J’ai eu l’idée de travailler à la fois sur les thèmes de l’espoir, de la solidarité et de l’amour. Je pense que ces trois mots sont très forts par rapport à ce que représentent l’immigration ou l’exil. Ils symbolisent l’unité. C’est-à-dire avoir sa famille autour de soi, avoir l’amour autour de soi car ce sont les seules choses auxquelles on peut se raccrocher. Je voulais aussi faire quelque chose de très simple mais aussi de très puissant. La main a une symbolique très forte. Le cœur, qui est une forme très simple, est également universel. Je voulais figurer ce geste d’une main venant de l’Est et de l’autre venant de l’Ouest, ce qui signifie que, de l’Est et de l’Ouest, nous soutenons cet amour qui se tient entre les deux. La couleur du cœur est également bleue, ce qui représente la planète bleue.
Qui sont les personnes qui ont marqué votre vie et auxquelles vous pensez partout où vous allez ?
Le modèle qui m’a beaucoup marquée en tant qu’artiste, c’est ma mère. En étant à ses côtés et en ayant vu ses expériences de déplacement d’un pays à l’autre, je pense qu’elle est l’une des femmes les plus fortes que j’aie jamais connues. Je pense aussi à mes tantes, aux femmes d’Afghanistan en général. Ce sont les rescapées les plus courageuses.
L’art a-t-il été un moyen de faire face à l’incertitude tout au long de votre périple ?
Ce n’est pas l’art qui me donne une réponse. C’est plutôt le fait de créer qui me permet de prendre conscience de quelque chose. Je préfère que rien ne soit parfait dans mon univers, car cela n’a jamais été et ne sera jamais le cas, parce que je vis dans un pays étranger depuis si longtemps. Alors il me faut donc exprimer cette imperfection qui prend tellement de sens dans mon univers.

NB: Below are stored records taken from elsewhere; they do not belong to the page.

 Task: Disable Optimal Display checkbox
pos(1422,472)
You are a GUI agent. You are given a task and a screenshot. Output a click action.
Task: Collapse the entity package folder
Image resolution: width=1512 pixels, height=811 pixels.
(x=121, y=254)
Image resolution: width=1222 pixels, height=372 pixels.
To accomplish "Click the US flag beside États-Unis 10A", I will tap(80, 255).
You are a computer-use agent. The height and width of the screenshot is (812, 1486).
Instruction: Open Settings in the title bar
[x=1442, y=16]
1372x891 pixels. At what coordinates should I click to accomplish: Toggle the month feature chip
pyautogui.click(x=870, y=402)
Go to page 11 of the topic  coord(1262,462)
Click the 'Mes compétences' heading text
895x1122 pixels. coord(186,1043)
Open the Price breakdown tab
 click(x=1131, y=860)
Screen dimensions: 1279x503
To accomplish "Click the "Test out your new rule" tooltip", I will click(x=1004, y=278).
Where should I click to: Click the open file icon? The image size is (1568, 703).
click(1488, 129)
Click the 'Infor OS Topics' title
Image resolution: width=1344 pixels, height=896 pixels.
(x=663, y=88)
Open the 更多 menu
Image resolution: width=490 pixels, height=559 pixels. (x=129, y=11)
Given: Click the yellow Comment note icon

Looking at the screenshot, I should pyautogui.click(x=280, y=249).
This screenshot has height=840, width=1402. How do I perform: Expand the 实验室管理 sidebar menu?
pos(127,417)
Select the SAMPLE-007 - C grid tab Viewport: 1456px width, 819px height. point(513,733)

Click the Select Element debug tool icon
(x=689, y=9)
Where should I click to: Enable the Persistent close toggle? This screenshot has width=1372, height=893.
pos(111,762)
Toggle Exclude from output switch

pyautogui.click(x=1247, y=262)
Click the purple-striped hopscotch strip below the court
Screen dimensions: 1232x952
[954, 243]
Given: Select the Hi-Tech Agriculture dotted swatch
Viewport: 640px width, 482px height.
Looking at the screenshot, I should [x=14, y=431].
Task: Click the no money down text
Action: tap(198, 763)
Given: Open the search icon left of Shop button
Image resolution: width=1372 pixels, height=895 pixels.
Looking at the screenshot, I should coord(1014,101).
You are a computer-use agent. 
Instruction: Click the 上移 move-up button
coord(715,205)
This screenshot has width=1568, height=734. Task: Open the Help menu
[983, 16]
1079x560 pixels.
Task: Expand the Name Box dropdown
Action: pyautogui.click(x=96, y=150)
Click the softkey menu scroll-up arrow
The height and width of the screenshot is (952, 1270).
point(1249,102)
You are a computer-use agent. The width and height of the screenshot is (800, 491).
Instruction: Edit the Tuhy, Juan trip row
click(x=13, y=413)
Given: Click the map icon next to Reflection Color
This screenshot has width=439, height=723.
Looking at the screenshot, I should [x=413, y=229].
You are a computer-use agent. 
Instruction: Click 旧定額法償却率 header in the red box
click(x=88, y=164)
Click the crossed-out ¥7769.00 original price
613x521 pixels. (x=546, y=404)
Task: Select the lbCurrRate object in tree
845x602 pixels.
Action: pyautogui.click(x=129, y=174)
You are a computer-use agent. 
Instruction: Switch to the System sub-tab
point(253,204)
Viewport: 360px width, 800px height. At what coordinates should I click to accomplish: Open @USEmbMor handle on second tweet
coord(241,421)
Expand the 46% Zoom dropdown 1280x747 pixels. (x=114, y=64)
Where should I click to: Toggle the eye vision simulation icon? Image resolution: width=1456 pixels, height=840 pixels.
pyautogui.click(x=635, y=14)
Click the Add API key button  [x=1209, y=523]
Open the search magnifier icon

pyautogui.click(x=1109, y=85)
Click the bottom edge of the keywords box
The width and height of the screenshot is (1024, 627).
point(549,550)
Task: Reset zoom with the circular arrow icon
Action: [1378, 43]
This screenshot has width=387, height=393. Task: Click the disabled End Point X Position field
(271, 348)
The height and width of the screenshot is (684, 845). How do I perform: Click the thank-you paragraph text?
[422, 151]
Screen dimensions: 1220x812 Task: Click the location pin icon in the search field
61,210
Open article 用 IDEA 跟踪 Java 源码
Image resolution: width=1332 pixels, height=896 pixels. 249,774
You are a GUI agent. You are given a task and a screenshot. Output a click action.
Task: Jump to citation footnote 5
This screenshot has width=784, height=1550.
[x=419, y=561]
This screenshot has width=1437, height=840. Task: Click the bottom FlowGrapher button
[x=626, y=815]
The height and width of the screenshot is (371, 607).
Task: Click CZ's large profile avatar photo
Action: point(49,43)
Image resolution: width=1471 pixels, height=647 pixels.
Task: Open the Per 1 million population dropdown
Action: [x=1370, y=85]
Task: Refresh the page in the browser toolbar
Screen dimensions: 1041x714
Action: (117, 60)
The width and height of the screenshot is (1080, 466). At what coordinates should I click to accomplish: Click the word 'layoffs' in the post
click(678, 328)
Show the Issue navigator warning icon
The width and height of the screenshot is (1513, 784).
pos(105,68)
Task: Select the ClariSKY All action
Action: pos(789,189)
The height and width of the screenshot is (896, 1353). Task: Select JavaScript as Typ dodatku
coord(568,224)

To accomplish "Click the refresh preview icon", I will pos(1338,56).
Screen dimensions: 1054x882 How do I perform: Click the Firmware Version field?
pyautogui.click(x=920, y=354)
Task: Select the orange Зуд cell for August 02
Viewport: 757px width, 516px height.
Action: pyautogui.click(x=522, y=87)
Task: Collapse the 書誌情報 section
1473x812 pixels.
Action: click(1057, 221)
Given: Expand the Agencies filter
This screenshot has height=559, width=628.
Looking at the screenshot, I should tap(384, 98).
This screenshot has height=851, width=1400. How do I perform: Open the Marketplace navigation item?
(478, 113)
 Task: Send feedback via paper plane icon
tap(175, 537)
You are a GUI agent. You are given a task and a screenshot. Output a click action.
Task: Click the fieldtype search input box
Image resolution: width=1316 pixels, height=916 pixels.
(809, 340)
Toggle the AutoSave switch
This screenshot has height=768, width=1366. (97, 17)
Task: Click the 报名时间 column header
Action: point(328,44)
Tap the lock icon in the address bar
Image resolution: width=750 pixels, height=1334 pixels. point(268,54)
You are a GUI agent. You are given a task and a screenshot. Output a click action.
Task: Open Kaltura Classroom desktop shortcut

Ce qui m’a permis de tenir le coup, ce sont mes souvenirs d’enfance - ces fragiles souvenirs d’enfance que je porte encore aujourd’hui. En tant qu’enfant, voir la guerre, ou voir d’autres conflits qui affectent des populations ou un pays tout entier, vous ne savez pas ce qui se passe. Ces souvenirs et ces expériences n’ont cessé de croître. C’est pourquoi, à chaque fois que je me mets au travail, je reviens toujours sur ces souvenirs et j’essaie de voir quel genre d’histoires je vais peindre ou dessiner ce jour-là. Travailler sur les souvenirs est l’une des forces qui me permettent d’apprendre à me connaître et à savoir qui je suis en tant qu’artiste.
Dites-nous ce que signifie avoir un chez-soi pour vous.
Aujourd’hui, la notion de chez-soi est un souvenir pour moi. C’est devenu un sentiment plutôt qu’un territoire ou une réalité physique. Mon foyer est dans mon cœur. Mais il ne dégage aucun parfum, et je ne peux ni le toucher ni en fouler le sol. J’ai plusieurs foyers. Mon studio est parfois un foyer pour moi, car il me confère un sentiment de liberté, un sentiment de qui je suis, un sentiment de paix peut-être. L’Afghanistan sera toujours présent dans mon travail.
Qu’espérez-vous pour l’avenir ?
L’un de mes objectifs en tant qu’artiste est de retourner un jour en Afghanistan et d’y ouvrir une institution artistique. Je veux créer cette communauté d’artistes et les inviter à se retrouver dans cette zone de création.